The earliest hydrothermal minerals consist of veins of colloform, crustiform, and cockade calcite 1 (δ13Cfluid –4.7 to 0.8‰; δ18Ofluid 4.8–11.6‰) and siderite. The precipitating fluids were likely basement-exchanged basinal brines having salinities of 9.5 to 16.4 wt % NaCl equiv and temperatures of 154.7° to 212°C. The interaction of these fluids with the host volcanic rocks formed calcite, albite, adularia, and celadonite-glauconite-group minerals followed by chlorite and siderite as fO2 decreased. Fluids intermittently boiled, as evidenced by bladed (platy) texture in calcite 1.
Subsequent mineralizing stages contributed to the metal endowment of Loma Galena. The abundance of organic-rich mudstone and δ34S from –15.4 to 12.9‰ for sulfides suggests that the bottom waters of the lake were anoxic and the loci of microbial sulfate reduction (evaporites have δ34S 35‰). Mixing of upflowing metal-rich basinal fluids carrying some S from depth with this H2S-rich connate water efficiently precipitated Ag-bearing framboidal pyrite, colloform pyrite-marcasite, chalcopyrite, bornite, tennantite-tetrahedrite, sphalerite, and galena as veins, breccias, and disseminations in host rocks. The highest grade and tonnage of the ores are found in autobreccias at the junction of the uppermost lava flow and in the overlying mudstone, where the addition of a strong microbial signature is recorded in sulfides. This event also led to partial dissolution of magmatic and hydrothermal feldspar and calcite 1 in the altered volcanic rocks.

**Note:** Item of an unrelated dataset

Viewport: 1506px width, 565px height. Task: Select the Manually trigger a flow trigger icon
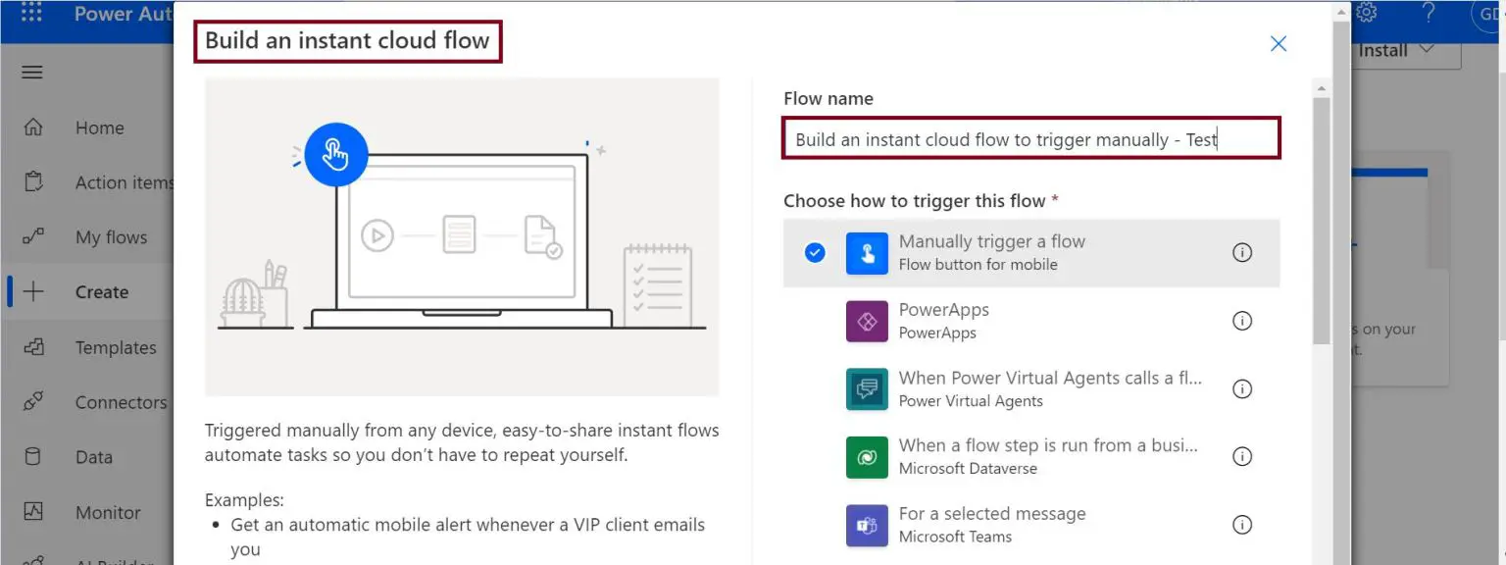pos(867,252)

Mineralization was followed by hydrothermal brecciation and successive precipitation of chalcedony (δ18Ofluid 2.6–4.8‰), barite (δ34S 15.7–22‰; 160.9°–183.8°C; 7.7–9.7 wt % NaCl equiv), calcite 2 (δ18Ofluid –10.2 to –3.7‰, 58°–95°C; 1.9–7.0 wt % NaCl equiv), strontianite, and quartz in brecciated veins and breccias; kaolinite (δ18Ofluid 2–6.2‰), illite-smectite, smectite, and carbonates with minor chalcedony and barite in the volcanic rocks; and calcite, chalcedony, and barite in the sedimentary rocks. A trend of decreasing salinity with decreasing temperature and lowering δ18O of the fluids with time suggests dilution of the basinal fluids by mixing with Jurassic meteoric water (δ18O −9 to −5.2‰).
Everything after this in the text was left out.